Una conferencia internacional, organizada por el gobierno de Noruega, impulsa la aprobación de un tratado internacional que prohíba las bombas de racimo. Estas bombas, al llegar a tierra, se abren y esparcen sobre una superficie de unas cuatro hectáreas, más de 600 submuniciones explosivas que llevan en su interior. Están diseñadas para estallar sobre las fuerzas enemigas, pero un gran porcentaje de ellas se queda sin explotar y permanece activo durante años, causando la muerte y heridas a los civiles que transitan por esas zonas.
En la reciente guerra del Líbano, el Ejército israelí reconoció haber lanzado 1.800 bombas de racimo que transportaban 1,2 millones de submuniciones. Según Naciones Unidas, las submuniciones realmente lanzadas podrían llegar a los 3 millones. Otros conflictos donde se ha utilizado este tipo de bombas son los de Vietnam, Irak y Afganistán.
El efecto práctico de estos artefactos es similar al causado por las minas antipersonas, prohibidas por el Tratado de Ottawa desde que entró en vigor, el 1 de marzo de 1999. La mayoría de los países del mundo (actualmente 155) ha adherido al Tratado e ilegalizado el uso y posesión de minas antipersona. Los grandes fabricantes, Estados Unidos, junto con China, Rusia y Corea del Norte no han adherido al Tratado de Ottawa y continúan fabricándolas.
Estados Unidos, en donde está instalada la empresa Claymore Inc, el mayor fabricante del mundo de minas antipersona, se ha negado a firmar el Tratado de Ottawa al no haberse aceptado su petición de contemplar la "excepción coreana". Según el gobierno norteamericano, el millón de minas sembradas en la zona desmilitarizada entre Corea del Norte y Corea del Sur ayuda a mantener la paz e impedir los ataques desde Corea del Norte.
Un informe de las Naciones Unidas denuncia que entre 15 y 20.000 personas mueren cada año por la explosión de las minas antipersona. Estos artefactos permanecen décadas en los campos que han sido sembrados de ellas por vía aérea o a través del lanzamiento de proyectiles, lo que deja las zonas minadas sin ningún tipo de señalización. Sus víctimas, al igual que con las bombas de racimo, son habitualmente civiles, que con frecuencia resultan muertas o mutiladas mucho después del final de la guerra. Como ejemplo, se estima que en Camboya las minas han causado 35.000 amputaciones tras el cese de las hostilidades.

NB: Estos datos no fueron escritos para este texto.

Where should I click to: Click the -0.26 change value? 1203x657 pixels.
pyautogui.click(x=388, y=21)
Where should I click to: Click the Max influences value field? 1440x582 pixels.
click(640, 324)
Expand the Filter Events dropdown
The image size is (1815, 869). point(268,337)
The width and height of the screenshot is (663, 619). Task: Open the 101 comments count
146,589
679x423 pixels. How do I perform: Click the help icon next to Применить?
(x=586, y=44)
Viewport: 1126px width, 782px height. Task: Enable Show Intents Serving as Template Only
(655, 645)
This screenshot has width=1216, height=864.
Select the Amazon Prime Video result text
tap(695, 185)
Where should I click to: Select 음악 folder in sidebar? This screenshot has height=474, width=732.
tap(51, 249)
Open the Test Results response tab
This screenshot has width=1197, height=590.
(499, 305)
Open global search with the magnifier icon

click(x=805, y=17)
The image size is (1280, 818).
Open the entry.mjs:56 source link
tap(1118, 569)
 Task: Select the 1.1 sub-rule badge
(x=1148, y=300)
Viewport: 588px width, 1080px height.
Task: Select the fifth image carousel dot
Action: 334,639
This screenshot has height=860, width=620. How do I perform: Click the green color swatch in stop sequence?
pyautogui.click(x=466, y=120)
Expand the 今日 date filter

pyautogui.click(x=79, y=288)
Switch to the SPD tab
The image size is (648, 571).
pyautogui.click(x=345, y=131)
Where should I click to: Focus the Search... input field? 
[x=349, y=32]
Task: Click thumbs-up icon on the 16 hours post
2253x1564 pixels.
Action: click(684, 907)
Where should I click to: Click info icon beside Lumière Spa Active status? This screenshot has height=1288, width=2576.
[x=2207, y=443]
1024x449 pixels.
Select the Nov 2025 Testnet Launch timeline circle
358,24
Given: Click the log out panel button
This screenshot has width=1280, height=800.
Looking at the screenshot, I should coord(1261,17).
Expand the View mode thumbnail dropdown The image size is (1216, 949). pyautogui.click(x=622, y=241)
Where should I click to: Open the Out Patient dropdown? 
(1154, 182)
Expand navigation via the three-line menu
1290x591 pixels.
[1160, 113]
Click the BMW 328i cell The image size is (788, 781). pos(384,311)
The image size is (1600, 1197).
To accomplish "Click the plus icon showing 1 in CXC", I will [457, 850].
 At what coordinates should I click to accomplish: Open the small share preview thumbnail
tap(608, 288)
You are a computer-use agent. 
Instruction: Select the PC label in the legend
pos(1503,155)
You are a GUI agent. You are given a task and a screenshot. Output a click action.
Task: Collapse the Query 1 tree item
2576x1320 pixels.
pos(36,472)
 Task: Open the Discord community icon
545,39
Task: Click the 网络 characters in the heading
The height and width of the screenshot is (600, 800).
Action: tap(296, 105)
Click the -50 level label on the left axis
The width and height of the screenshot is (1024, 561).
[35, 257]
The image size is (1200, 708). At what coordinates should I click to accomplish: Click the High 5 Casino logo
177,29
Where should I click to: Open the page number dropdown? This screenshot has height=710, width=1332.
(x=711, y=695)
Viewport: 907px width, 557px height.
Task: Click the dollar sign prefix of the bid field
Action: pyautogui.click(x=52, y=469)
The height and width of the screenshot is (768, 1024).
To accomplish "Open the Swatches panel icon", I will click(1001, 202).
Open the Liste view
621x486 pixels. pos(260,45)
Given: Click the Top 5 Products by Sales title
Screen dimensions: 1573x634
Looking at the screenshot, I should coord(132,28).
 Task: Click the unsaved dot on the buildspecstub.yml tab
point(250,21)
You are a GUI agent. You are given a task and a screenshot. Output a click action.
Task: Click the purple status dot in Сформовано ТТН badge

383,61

Considerando que las bombas de racimo provocan un efecto similar al de las minas antipersona, el 22 y 23 de febrero pasado, más de 40 Estados, junto con numerosas organizaciones humanitarias, se reunieron en Oslo para crear un nuevo instrumento legal que ponga fin al uso de estas mortíferas bombas. El ministro de Exteriores de Noruega, Jonas Gahr Store, confía en que todos los países firmantes del Tratado de Ottawa se adhieran a la nueva convención, puesto que "estamos hablando de lo mismo".
Desde hace mucho tiempo, la comunidad internacional viene dedicando esfuerzos para concertar normas que hagan realidad los principios aprobados en las convenciones de Ginebra. Según la cual está prohibido el uso de armas que por su efecto indiscriminado puedan provocar lesiones o sufrimientos innecesarios o afectar a la población civil. Se trata de evitar que cualquier ventaja militar a corto plazo sea obtenida violando el derecho humanitario a largo plazo.
La limitación, por vía del derecho internacional, del uso de medios de combate indiscriminados para proteger a la población civil y facilitar el regreso de los desplazados por los conflictos a sus lugares de orígenes, parece una labor interminable. Recuerda el mito de Sísifo, condenado de por vida a empujar una piedra enorme cuesta arriba por una ladera empinada. Según La Odisea, antes de que alcanzase la cima de la colina la piedra siempre rodaba hacia abajo, y Sísifo tenía que empezar de nuevo su tarea.
El motivo del castigo sufrido por Sísifo no es mencionado por Homero, y resulta oscuro. Según algunas interpretaciones, la leyenda pretende reflejar la lucha permanente del hombre por alcanzar la paz.(Una tarea que resulta infinita, porque la misma inteligencia humana, que permite los éxitos científicos que alargan la vida, es también puesta al servicio de los medios que se utilizan para troncharla).